Immature teratoma (IMT) is normally treated by resection and adjuvant therapy. The present unusual case of recurrent germinoma occurred 21 years after total resection of pineal IMT. A 3-year-old boy presented with headache, disturbance of consciousness, and Parinaud’s syndrome. Magnetic resonance (MR) imaging revealed a pineal mass lesion, and total resection of the tumor was achieved. The histological diagnosis was mature teratoma. He did not receive further treatment, and did well without recurrence for 20 years.
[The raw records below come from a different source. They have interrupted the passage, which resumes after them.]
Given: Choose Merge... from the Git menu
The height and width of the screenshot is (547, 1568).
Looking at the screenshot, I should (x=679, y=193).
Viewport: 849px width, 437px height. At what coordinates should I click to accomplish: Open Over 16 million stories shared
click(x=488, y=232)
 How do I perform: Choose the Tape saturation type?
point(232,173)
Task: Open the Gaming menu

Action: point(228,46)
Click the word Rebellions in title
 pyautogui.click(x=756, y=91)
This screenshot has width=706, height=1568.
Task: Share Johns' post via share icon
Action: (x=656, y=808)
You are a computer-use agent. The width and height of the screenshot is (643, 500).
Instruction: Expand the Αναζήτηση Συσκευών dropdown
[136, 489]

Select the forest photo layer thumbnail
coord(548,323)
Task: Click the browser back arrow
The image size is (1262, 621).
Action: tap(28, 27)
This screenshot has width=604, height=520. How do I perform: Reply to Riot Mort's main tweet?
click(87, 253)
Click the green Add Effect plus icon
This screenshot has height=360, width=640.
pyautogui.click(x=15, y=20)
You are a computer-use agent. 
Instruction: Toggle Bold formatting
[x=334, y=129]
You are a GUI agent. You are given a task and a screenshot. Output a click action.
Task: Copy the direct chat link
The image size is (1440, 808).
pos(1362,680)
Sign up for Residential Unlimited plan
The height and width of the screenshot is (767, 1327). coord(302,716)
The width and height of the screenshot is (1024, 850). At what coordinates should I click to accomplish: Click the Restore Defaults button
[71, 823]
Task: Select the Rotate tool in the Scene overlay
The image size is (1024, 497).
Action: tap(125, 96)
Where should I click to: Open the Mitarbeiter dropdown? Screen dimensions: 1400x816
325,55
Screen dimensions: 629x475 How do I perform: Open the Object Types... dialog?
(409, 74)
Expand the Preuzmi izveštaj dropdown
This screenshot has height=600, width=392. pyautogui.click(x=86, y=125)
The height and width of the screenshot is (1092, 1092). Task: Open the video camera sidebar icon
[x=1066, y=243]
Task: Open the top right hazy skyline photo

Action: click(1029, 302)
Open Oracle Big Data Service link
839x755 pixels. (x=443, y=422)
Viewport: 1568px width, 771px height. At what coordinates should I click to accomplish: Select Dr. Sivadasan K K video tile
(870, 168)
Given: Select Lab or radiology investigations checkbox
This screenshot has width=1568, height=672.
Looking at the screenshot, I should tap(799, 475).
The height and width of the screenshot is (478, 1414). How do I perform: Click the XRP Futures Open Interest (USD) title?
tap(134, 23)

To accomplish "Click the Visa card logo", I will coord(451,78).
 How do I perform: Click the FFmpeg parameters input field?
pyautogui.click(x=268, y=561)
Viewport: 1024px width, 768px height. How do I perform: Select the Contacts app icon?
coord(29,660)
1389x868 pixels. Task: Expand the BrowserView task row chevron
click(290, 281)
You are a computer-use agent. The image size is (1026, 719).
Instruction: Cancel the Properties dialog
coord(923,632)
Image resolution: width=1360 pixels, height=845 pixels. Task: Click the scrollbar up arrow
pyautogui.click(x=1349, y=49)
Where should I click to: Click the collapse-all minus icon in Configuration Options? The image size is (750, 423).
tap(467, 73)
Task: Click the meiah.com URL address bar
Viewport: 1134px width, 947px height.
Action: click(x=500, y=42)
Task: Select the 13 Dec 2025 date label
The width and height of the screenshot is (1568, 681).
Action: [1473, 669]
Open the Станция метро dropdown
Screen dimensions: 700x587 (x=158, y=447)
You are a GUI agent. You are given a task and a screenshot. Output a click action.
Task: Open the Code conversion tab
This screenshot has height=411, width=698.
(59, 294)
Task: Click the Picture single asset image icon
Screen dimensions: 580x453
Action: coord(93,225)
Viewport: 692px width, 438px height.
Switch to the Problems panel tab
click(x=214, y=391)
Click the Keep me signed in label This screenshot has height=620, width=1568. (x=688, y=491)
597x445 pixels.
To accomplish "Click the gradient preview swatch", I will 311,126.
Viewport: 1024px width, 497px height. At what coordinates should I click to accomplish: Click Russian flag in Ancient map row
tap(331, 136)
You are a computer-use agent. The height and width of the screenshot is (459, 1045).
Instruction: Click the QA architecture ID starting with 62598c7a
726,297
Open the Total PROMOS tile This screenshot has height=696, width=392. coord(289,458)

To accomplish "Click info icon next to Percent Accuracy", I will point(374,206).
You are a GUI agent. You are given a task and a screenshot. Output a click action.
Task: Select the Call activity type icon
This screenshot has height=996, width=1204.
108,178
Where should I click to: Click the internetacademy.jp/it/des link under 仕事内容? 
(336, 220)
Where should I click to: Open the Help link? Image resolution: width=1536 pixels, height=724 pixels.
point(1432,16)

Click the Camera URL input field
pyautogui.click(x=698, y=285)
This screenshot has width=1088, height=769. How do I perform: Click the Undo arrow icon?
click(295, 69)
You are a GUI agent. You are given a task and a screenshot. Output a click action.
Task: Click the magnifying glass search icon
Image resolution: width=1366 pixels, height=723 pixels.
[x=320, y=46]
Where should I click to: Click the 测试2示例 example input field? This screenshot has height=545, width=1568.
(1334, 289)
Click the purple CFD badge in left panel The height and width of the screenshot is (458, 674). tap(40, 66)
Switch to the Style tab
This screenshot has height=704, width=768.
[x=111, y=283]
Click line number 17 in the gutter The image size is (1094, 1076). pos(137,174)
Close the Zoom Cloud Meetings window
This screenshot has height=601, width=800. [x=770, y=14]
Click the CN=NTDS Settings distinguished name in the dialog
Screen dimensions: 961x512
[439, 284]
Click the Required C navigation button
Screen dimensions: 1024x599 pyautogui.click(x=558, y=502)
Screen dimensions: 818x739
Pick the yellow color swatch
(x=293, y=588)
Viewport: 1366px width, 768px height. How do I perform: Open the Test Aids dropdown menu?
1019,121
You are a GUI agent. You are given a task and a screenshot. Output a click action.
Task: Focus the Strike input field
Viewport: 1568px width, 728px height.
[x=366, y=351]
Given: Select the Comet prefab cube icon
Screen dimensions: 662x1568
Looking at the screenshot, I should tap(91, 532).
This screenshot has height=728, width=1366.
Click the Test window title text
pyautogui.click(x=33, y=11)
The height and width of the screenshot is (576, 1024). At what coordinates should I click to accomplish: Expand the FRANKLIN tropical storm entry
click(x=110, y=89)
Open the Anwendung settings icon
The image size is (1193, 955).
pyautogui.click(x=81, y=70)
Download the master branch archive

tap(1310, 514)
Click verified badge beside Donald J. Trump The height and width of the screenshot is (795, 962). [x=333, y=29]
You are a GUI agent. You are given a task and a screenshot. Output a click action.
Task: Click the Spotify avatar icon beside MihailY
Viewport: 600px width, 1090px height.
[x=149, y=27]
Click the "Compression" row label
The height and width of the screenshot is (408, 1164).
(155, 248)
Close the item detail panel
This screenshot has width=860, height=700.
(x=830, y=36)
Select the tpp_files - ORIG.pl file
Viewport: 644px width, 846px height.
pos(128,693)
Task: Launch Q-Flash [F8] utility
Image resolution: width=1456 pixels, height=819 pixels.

However, he suffered headache 21 years after resection, and MR imaging revealed a homogeneously enhanced pineal mass with low minimum apparent diffusion coefficient value and proton MR spectroscopy showed a huge lipid peak. The levels of tumor markers were not elevated. Cerebrospinal fluid (CSF) cytology found atypical cells with large nuclei and irregularly shaped nucleoli. To elucidate the relationship between the primary and recurrent tumors, we reviewed the histological specimens and CSF cytology at the initial treatment and found a subset of incompletely differentiated components resembling fetal tissues in the histological specimen and atypical large cells in the CSF. Based on these radiological and histological findings, we presume that the recurrent disease was disseminated germinoma after the resection of disseminated IMT. He received chemotherapy and craniospinal radiation therapy, and the enhanced lesion and atypical cells in the CSF disappeared. This case demonstrates that disseminated IMT can be controlled for the long term without adjuvant therapy, but may recur as germinoma. Tumor dormancy may account for this unusual course.